He spoke to empty benches. The rest of his pupils had escaped from the
room and were now on their way home, and running for dear life.
I do not expect that St. John of Jerusalem will figure prominently in
our Primrose fete. My reason for saying so is an urgent letter just
received from Sir Felix, who wishes to confer with me in the course of
the day.
COX _VERSUS_ PRETYMAN.
We are not litigious in Troy, and we obey the laws of England cheerfully
if we sometimes claim to interpret them in our own way. I leave others
to determine whether the Chief Constable's decision, that one policeman
amply suffices for us, be an effect or a cause, but certain it is that
we rarely trouble any court, and almost never that of Assize.

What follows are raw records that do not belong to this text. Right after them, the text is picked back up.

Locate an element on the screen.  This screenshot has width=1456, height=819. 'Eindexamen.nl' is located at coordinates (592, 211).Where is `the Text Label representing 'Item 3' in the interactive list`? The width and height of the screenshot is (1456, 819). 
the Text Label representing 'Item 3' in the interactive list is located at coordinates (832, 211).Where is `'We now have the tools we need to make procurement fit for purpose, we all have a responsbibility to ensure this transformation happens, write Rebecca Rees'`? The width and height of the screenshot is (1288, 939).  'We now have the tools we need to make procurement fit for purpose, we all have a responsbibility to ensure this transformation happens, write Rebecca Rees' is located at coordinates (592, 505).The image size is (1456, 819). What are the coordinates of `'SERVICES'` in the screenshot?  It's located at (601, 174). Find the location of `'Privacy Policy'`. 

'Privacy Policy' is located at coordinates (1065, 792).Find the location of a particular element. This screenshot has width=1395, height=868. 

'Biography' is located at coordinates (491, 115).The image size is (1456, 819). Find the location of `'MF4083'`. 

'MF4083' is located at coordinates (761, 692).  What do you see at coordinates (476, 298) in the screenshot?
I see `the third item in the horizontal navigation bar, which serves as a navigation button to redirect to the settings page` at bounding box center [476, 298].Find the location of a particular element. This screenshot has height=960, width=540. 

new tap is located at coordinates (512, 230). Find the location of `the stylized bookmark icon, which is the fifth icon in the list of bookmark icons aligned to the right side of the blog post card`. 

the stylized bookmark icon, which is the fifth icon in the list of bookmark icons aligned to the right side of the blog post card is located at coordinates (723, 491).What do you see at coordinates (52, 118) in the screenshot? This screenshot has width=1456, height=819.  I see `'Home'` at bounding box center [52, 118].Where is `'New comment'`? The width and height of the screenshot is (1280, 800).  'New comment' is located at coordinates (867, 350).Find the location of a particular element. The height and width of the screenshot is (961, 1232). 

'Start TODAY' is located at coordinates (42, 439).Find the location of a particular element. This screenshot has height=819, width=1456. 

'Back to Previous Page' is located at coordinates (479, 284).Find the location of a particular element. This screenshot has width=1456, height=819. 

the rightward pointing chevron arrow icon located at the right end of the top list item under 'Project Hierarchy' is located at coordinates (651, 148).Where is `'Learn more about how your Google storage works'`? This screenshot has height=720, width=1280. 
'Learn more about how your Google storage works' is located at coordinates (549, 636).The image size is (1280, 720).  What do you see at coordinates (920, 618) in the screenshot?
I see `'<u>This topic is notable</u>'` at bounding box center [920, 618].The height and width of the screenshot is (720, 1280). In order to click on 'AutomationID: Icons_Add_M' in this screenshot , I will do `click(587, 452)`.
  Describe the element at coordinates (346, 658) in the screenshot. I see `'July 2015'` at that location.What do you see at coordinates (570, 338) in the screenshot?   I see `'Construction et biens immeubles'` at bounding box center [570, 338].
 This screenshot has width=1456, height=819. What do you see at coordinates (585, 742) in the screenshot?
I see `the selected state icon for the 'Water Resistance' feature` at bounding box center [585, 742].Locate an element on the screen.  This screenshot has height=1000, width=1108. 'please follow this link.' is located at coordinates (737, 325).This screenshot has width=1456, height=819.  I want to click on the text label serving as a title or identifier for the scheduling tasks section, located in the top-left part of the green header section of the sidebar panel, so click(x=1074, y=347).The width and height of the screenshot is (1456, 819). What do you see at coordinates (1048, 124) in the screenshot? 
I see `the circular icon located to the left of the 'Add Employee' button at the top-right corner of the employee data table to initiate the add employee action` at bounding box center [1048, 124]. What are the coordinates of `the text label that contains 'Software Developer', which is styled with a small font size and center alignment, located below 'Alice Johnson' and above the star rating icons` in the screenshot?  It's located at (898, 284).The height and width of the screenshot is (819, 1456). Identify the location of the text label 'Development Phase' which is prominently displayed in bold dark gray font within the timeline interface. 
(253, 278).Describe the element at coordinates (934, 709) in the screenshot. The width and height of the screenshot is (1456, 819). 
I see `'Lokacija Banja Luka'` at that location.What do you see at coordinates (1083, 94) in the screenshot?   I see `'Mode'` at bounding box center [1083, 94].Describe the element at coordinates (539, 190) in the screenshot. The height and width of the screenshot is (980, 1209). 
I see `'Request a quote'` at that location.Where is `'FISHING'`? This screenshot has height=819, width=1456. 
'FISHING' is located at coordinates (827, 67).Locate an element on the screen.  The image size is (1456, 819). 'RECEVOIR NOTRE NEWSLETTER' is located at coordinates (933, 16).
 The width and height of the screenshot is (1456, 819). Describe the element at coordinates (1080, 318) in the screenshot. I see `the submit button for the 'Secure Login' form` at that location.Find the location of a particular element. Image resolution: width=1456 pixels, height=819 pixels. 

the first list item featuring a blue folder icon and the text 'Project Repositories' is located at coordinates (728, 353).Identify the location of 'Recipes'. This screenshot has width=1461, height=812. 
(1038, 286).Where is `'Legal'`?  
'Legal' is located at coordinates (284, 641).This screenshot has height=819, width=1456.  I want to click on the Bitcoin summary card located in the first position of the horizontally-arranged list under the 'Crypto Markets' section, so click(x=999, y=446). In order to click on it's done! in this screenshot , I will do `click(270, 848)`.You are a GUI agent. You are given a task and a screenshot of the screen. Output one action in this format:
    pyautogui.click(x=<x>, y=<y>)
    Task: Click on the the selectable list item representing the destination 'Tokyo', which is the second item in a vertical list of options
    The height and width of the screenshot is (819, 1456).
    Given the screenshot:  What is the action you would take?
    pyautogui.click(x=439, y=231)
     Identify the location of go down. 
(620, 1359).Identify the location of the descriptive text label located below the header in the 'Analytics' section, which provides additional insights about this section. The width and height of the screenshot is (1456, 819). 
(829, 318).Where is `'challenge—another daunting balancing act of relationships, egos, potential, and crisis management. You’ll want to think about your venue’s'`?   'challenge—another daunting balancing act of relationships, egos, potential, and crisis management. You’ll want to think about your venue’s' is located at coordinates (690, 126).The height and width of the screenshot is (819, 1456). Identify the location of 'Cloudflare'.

This accounts in part for the popular interest awakened by the suit of
Cox _versus_ Pretyman, heard a few days ago at the Bodmin Assizes. I
say "in part," because the case presented (as the newspapers phrase it)
some unusual features, and differed noticeably from the ordinary Action
for Breach of Promise. "No harm in that," you will say? Indeed no; and
we should have regarded it as no more than our due but for an
apprehension that the conduct alleged against the defendant concerned us
all by compromising the good name of our town.
At any rate, last Wednesday found the streets full of citizens hurrying
to the railway station, and throughout the morning our stationmaster had
difficulty in handling the traffic. The journey to Bodmin is not a long
one as the crow flies, but, as our carpenter, Mr. Hansombody, put it,
"we are not crows, and, that being the case, naturally resent being
packed sixteen in a compartment." Mr. Hansombody taxed the Great
Western Company with lack of foresight in not running excursion trains,
and appealed to me to support his complaint. I argued (with the general
approval of our fellow-travellers) that there was something heartless in
the idea of an excursion to listen to the recital of a woman's wrongs,
especially of Miss Cox's, whom we had known so long and esteemed.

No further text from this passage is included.